In such a polymer electrolyte fuel cell, the separator plates need to have high conductivity, high tightness against the fuel gas, and high corrosion resistance against a reaction in hydrogen/oxygen oxidation-reduction. For such reasons, conventional separator plates are made from a glassy carbon plate or a dense graphite plate, and produced by forming a gas flow channel on the surface thereof by cutting, or by placing an expanded graphite powder together with a binder in a press mold with a gas flow channel formed thereon and by heating/baking them after pressing.
In recent years, there have been attempts to use a metallic plate such as stainless steel in place of conventionally used carbon materials. In the case of the separator plate using a metallic plate, however, since the metallic plate is exposed to acidic atmosphere at high temperatures, corrosion and dissolution of the metallic plate will occur when used in a long time. If the metallic plate is corroded, the electrical resistance in the corroded portion increases, and the output of the cell decreases. Besides, if the metallic plate is dissolved, the dissolved metal ions diffuse into the polymer electrolyte and trapped at the ion exchange site of the polymer electrolyte, and consequently the ionic conductivity of the polymer electrolyte decreases. In order to prevent such deteriorations, the surface of the metal plate is normally plated with gold having a certain thickness. Furthermore, separator plates made of a conductive resin obtained by mixing a metal powder with an epoxy resin or the like have been examined (for example, Japanese Laid-Open Unexamined Patent Publication No. 6-333580).
As described above, in the conventional method of producing a separator plate by cutting a glassy carbon plate or the like, the cost of the material of glassy carbon plate is high, and, further, it is difficult to reduce the cost of cutting the glassy carbon plate. In the case of a separator plate produced by pressing expanded graphite, in order to retain the high conductivity of the separator plate, the content of the expanded graphite in the separator plate needs to be made 80 wt % or more. Accordingly, there arises a problem in the dynamic strength of the material. Therefore, the separator plate sometimes had cracks, which were caused by a deviation of the clamping load of the cell stack due to a variation in the thickness of the separator plate, more particularly vibration and impact during driving when used as the power source of an electric vehicle.
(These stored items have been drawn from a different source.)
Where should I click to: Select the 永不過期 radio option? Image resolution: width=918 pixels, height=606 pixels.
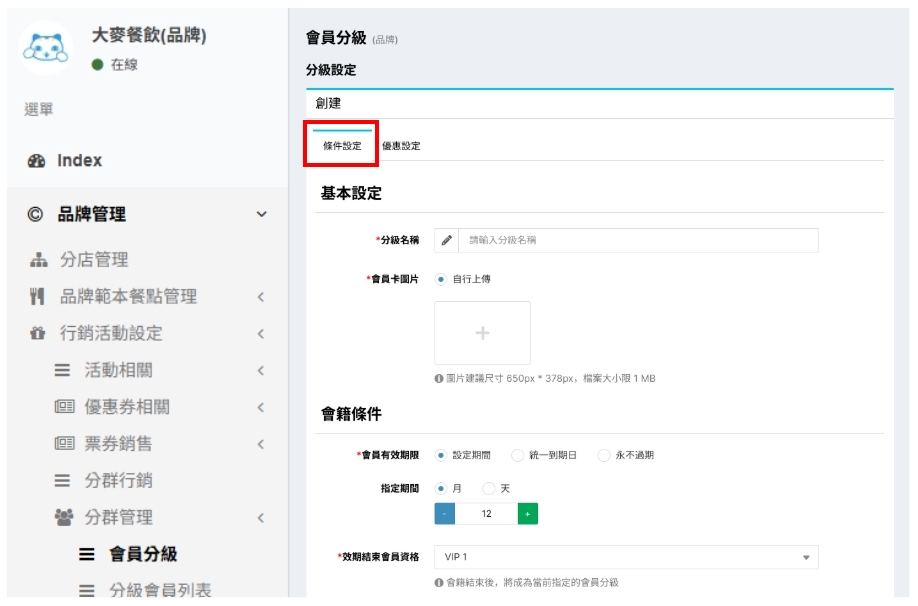coord(603,455)
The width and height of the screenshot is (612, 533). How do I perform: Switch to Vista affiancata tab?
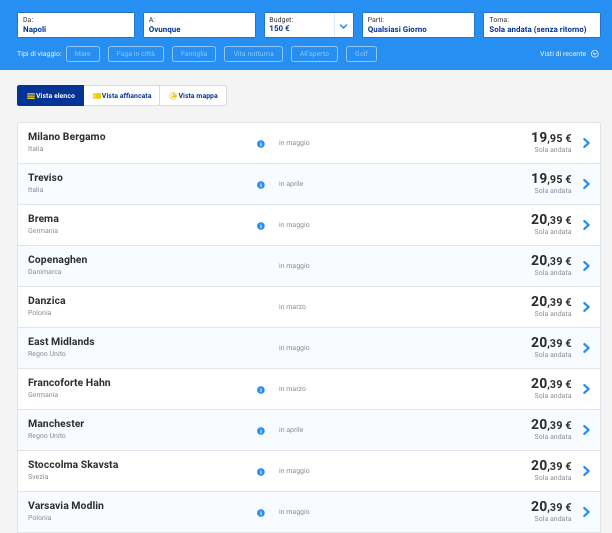(122, 96)
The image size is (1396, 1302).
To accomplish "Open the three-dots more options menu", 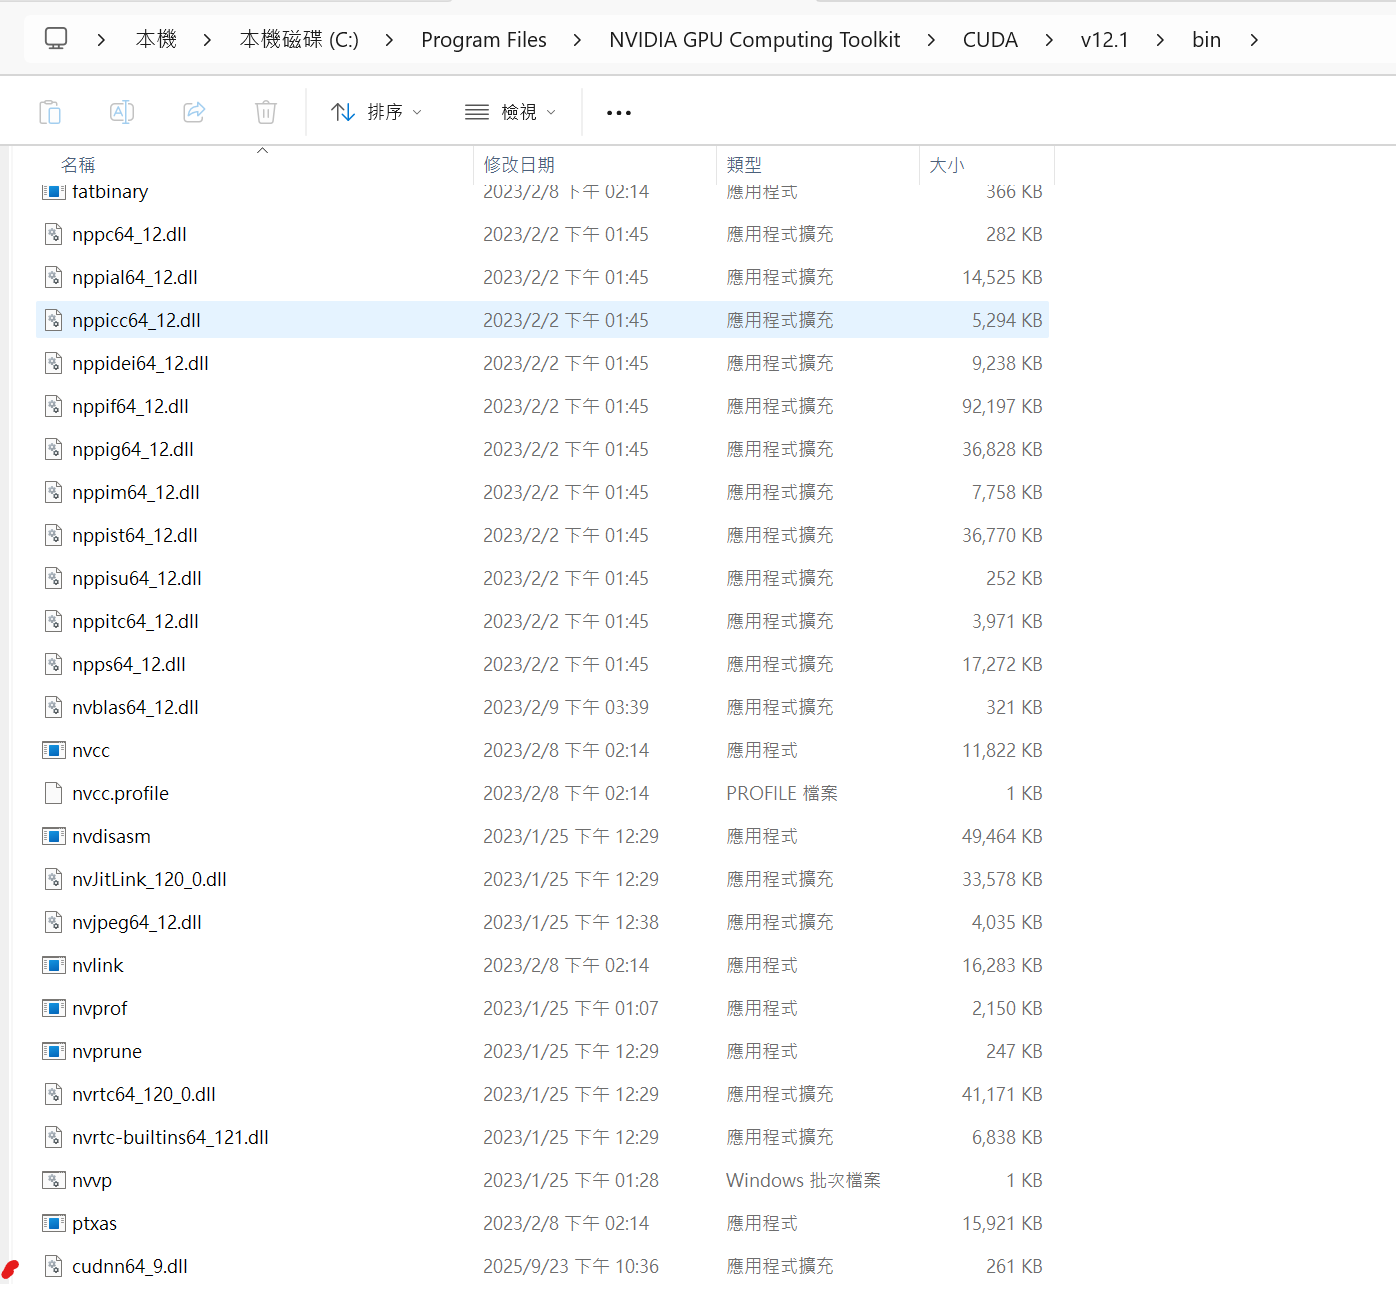I will click(619, 113).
If carbon fibers are added, the strength is improved, but it becomes difficult to perform injection molding as the flowability of a binder resin decreases. Furthermore, the metallic separator plates with gold plating have a problem with the cost of the gold plating. A separator plate made from a conductive resin has a lower conductivity compared to glassy carbon and metal plates, and the surface of the resin is hard. Therefore, in order to decrease the electric resistance in the portion in contact with the electrode, clamping needs to be performed at a higher pressure, and thus there is a problem that the cell structure becomes complicated.
It is an object of the present invention to provide low-cost conductive separator plates having a low volume resistivity by improving conductive separator plates composed of a binder and a conductive material consisting mainly of conductive carbon particles.
The present invention also provides a method for manufacturing such a conductive separator plate.